Ambassador of Spain to the Holy See
- In office May 17, 1938 – 1942
- Leader: Francisco Franco
- Preceded by: Luis de Zulueta
- Succeeded by: Domingo de las Bárcenas y Lopez-Mollinedo Mercado

President of the National Assembly
- In office October 10, 1927 – July 6, 1929
- Preceded by: position established
- Succeeded by: position abolished

Minister of State
- In office December 3, 1925 – February 20, 1927
- Preceded by: Santiago Alba y Bonifaz
- Succeeded by: Miguel Primo de Rivera

Deputy of the Cortes Generales for Baeza
- In office December 30, 1920 – September 15, 1923

Personal details
- Born: José María Yanguas y Messía February 25, 1890 Linares, Spain
- Died: June 30, 1974 (aged 84) Madrid, Spanish State
- Party: Conservative (1923-1931)
- Occupation: Diplomat, politician, jurist & professor

= José de Yanguas, 11th Viscount of Santa Clara de Avedillo =

Spanish noble, politician and diplomat

José de Yanguas y Messía, 11th Viscount of Santa Clara de Avedillo (25 February 1890, in Linares, Jaén, Spain – 30 June 1974, in Madrid, Spain) was a Spanish noble, politician and diplomat who served as Minister of State and president of the National Assembly during the dictatorship of Primo de Rivera and Ambassador to the Holy See during that of General Francisco Franco. A fervent monarchist, he conspired against the Spanish Second Republic, and worked with Accion Espanola, a group and magazine which endeavoured to lay ideological foundations for a rebellion. He joined the Uprising of 1936 as soon as it began and drew up the Junta's decree of 29 September 1936 that proclaimed Franco Chief of the government of the Spanish State.

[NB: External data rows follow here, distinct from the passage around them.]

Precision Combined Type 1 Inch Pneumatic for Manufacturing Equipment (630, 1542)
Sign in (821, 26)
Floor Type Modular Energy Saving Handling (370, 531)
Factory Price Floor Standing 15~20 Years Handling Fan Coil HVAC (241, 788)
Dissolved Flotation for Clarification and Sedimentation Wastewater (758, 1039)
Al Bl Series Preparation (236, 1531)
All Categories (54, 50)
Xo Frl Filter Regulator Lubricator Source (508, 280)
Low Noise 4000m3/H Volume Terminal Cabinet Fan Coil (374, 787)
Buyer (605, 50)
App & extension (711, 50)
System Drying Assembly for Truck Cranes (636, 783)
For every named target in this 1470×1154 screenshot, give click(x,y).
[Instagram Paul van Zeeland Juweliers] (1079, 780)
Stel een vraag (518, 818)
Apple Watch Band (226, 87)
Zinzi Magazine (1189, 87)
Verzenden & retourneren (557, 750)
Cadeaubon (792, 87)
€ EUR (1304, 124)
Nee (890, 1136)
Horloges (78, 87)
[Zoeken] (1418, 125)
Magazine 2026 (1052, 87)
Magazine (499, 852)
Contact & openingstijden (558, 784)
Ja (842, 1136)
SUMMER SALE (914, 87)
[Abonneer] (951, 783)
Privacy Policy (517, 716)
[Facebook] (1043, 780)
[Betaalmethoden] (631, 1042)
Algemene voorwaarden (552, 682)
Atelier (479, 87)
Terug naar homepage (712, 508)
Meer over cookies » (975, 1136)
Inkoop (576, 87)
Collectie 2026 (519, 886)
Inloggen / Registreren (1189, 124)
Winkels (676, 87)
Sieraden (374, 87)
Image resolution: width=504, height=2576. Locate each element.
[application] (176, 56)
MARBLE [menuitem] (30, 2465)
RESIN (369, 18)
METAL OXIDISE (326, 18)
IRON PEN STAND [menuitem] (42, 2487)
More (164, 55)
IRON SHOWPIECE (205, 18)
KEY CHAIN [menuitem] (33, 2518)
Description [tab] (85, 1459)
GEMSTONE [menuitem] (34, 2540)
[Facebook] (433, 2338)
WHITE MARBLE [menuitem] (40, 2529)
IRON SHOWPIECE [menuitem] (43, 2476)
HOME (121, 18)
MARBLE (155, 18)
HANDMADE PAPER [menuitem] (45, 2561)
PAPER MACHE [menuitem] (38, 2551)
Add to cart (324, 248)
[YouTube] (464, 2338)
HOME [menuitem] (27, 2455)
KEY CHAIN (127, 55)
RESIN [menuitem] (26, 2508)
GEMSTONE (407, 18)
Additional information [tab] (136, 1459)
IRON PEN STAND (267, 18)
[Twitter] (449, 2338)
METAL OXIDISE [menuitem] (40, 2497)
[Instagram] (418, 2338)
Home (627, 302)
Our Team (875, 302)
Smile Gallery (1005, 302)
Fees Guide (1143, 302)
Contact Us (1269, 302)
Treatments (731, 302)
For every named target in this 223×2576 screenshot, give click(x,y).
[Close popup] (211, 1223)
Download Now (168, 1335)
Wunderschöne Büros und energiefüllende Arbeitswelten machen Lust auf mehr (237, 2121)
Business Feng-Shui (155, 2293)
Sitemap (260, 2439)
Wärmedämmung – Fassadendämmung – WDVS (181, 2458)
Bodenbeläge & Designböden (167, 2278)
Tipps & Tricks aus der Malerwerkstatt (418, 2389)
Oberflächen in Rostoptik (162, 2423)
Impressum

He was son of Don José de Yanguas y Ximénez and of Doña Mª de la Blanca Messía y Almansa, of the IX marquises of Busianos. He married in Madrid, the 6 May 1928, Doña Rosario Pérez de Herrasti y Orellana, daughter of Don Antonio Pérez de Herrasti y Pérez de Herrasti, IV Count of Antillón, and Doña Mª de la Concepción Orellana, XIII Marchioness of Albayda, Grandee of Spain. They had a single son, José de Yanguas y Pérez de Herrasti.